"Stacey Abrams, at forty-four, has become one of the most prominent black female politicians in the United States. As Georgia’s House Minority Leader, Abrams, a Democrat, was the first woman to lead either party in the state’s general assembly. Since graduating from Spelman College and Yale Law School—in between, she got a master’s degree from the Lyndon B. Johnson School of Public Affairs, at the University of Texas—she has worked as a tax attorney in Atlanta, co-founded a financial-services firm, and created the New Georgia Project to register hundreds of thousands of voters, particularly people of color, young people, and unmarried women. Abrams has also written eight ‘romantic suspense’ novels, half of them published by HarperCollins, under the name Selena Montgomery. Abrams has said that she created the pen name to keep her fiction separate from the papers on tax law she was also publishing at the time; she happened to be watching a documentary about Elizabeth Montgomery, who played the lead on ‘Bewitched,’ when she chose the name. Abrams has a book under own name, ‘Minority Leader: How to Lead from the Outside and Make Real Change,’ coming out later this month.
On Saturday, I went to see Abrams speak at the International Longshoremen’s Association, in Savannah. Prior to her arrival, scores of dockworkers were milling about, checking their schedules, playing Ping-Pong, catching up with colleagues and friends. Of the dozen men I spoke to outside the I.L.A., all of them African-American, Wali Johnson, a man in his sixties selling watermelons from the back of his truck, was the only one who had heard of Abrams. ‘All I know is that she’s running for governor,’ he said.
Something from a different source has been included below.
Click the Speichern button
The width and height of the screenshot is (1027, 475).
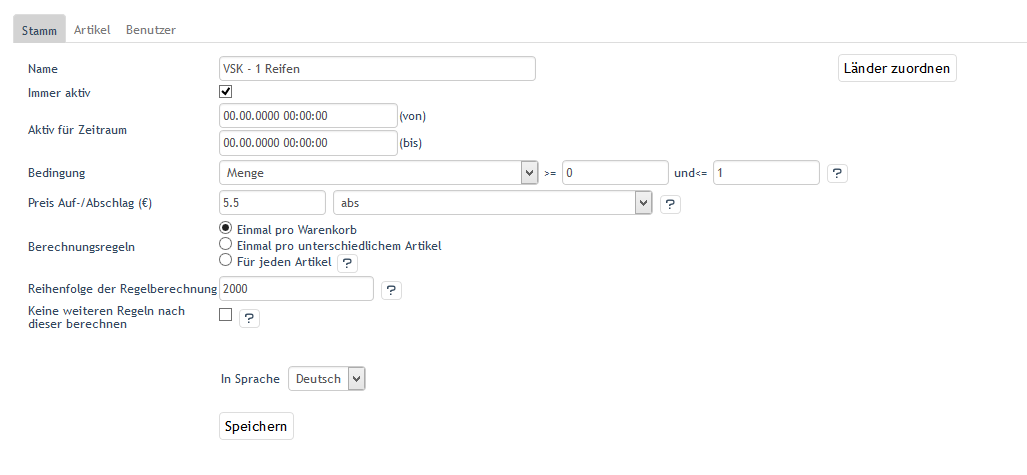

Should Abrams win in November, she would be Georgia’s first Democratic governor in fifteen years, its first black governor, and the first black woman to be the governor of any state in the country. ‘I don’t care if they’re Republican, Democrat, black, white, or Chinese,’ Johnson said, of politicians generally. ‘I just want them to do the right thing and don’t forget about us in the African-American neighborhoods.’"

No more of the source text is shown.